İki değerli yazıdan birer bölüm
İlki Rasim Özdenören’in “Kan dökmedeki bu gözü dönmüşlük nedir?” başlıklı yazısı. Yazının son satırları:
“(…) Halen yeryüzünü kaplamış olan fitne fesat ortamında çıkarılan kavganın mahiyetini yeterince kavramamız gerekiyor. En dibinde, kökeninde kimi ülkelerin başka kimi ülkelerin zenginliğini talan etmeye, sömürmeye dönük bir savaşım veriliyor. Böyle bir savaşımı haklı çıkarabilmek için insan mantığını kanırtmak da yeterli olmaz.
Ama bu maksatla çıkarılmış olan savaşımı önlemek için gösterilen çabanın adı cihattır. İkisi arasındaki farka dikkat isterim.”
http://www.yenisafak.com/yazarlar/rasimozdenoren/kan-dokmedeki-bu-gozu-donmusluk-nedir-2039117
İkincisi Gökhan Özcan’ın “Ahdimizi hatırlamak için…” başlıklı yazısı. Bu yazının da son satırları:
“(…) Yağmur yağdığında biz bütün bu ibretleri almak ve bu ibretlerle idrakimizi genişletmek yerine, meseleyi bıktırıcı klişelerle bir altyapı tartışmasına çevirerek bunun üzerinden birbirimizi hırpalamayı seçiyoruz. Elbette altyapıda eksik olan her ne ise elbirliğiyle acilen ve mesele kayıkçı kavgasına dönüştürülmeden tamamlanmalı. Ama iklimin, sağanak yağmurların, yakıcı güneşin, gelip geçen bulutların, rüzgarın, fırtınanın, gök gürültülerinin ve bir anda bütün karanlığı aydınlatan yıldırımların insana söyledikleri de bu zihinsel itiş kakışa kurban edilerek ıskalanmamalı.

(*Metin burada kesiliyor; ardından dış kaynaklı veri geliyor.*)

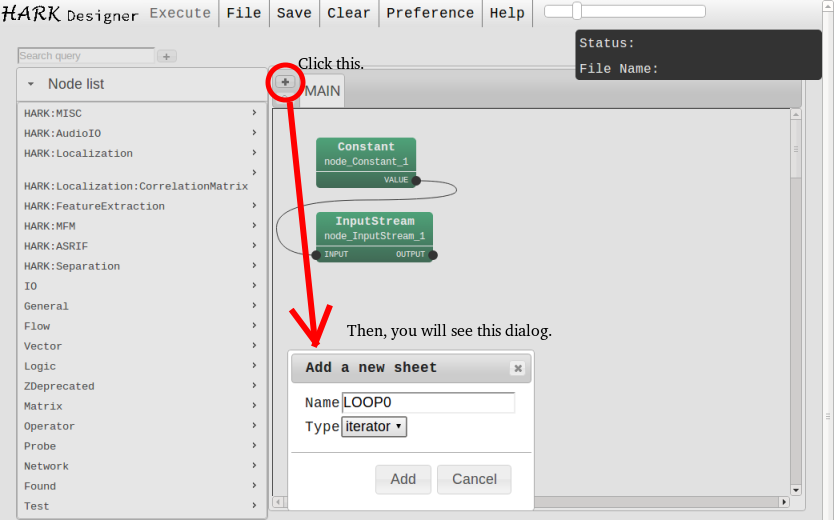
Task: Open the File menu
Action: (244, 13)
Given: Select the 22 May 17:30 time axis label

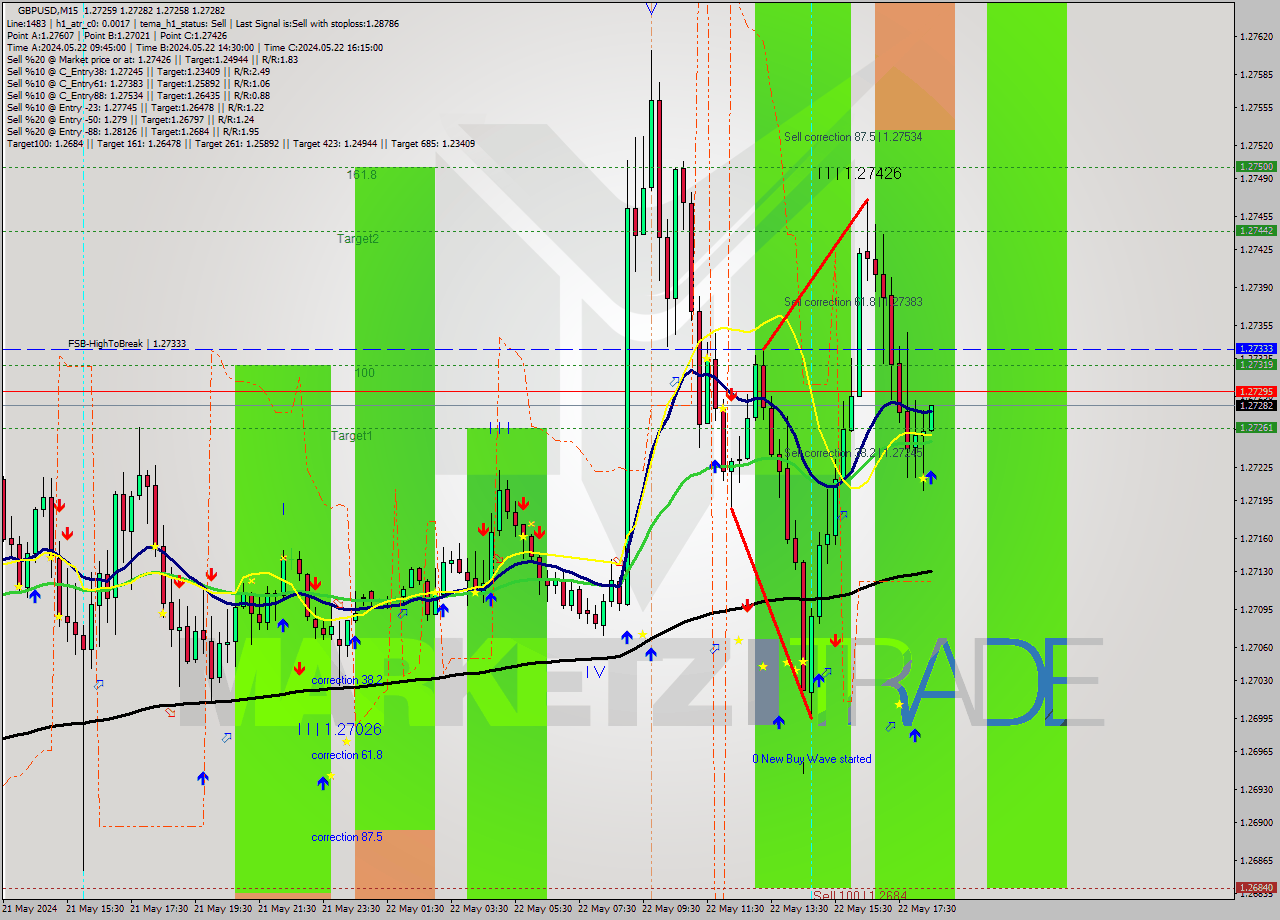Looking at the screenshot, I should 925,910.
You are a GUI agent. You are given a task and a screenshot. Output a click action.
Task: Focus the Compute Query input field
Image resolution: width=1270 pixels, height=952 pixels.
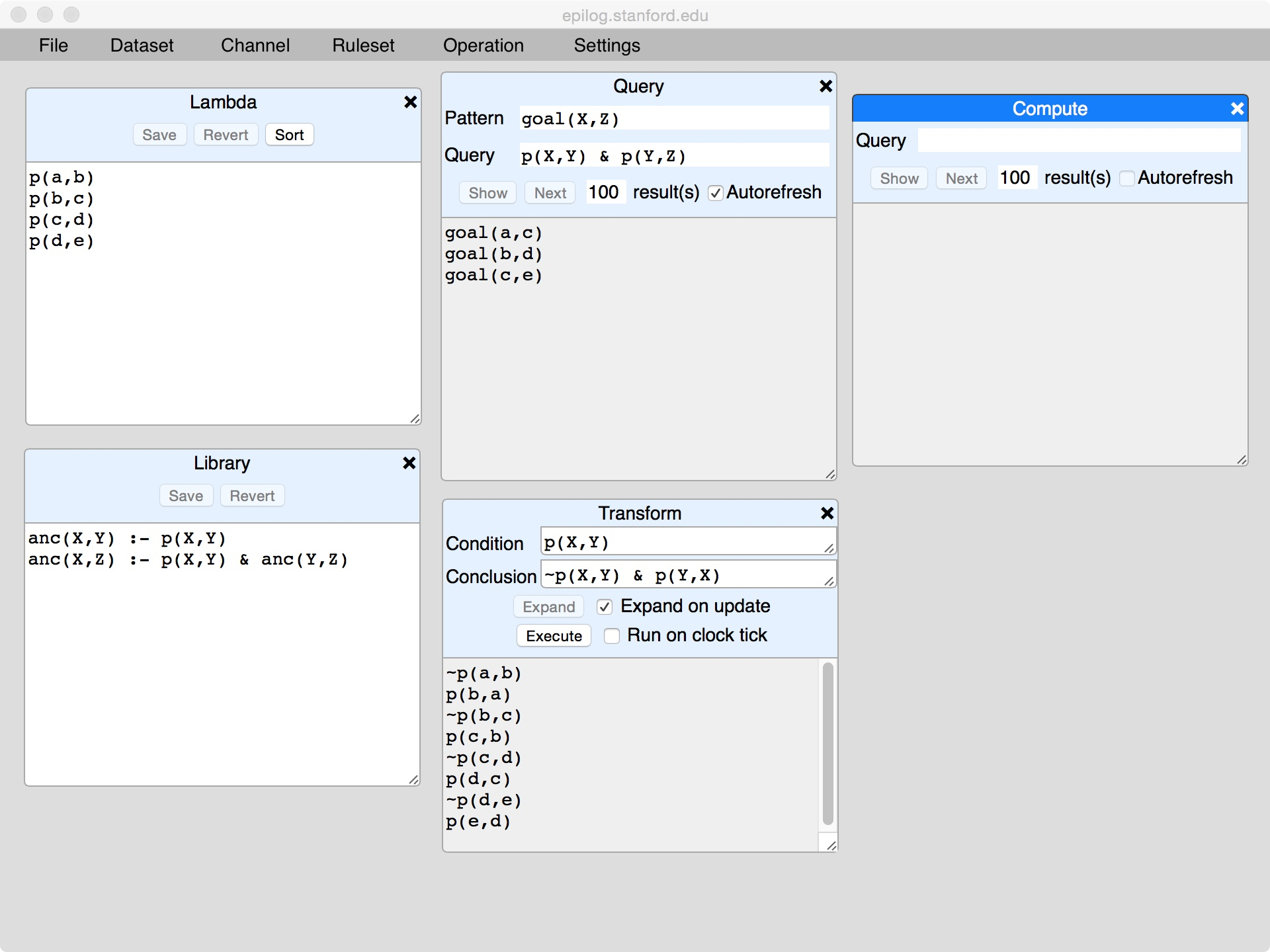[1078, 140]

Rabbiyle ahdini neredeyse unutmakta olan bir insanlığın, yağmurdan, güneşten, rüzgardan, yıldırımlardan öğreneceği çok şey var. Modern zamanın oyalayıcı şemsiyelerini aradan kaldırıp göğsümüzü yağmura tutmak zorundayız. Bunu ahdimizi tazelemek ve tazelenmek için yapmalıyız. Çünkü yağmur Rabbimizin yanından geliyor, onun ahdi çok yeni!”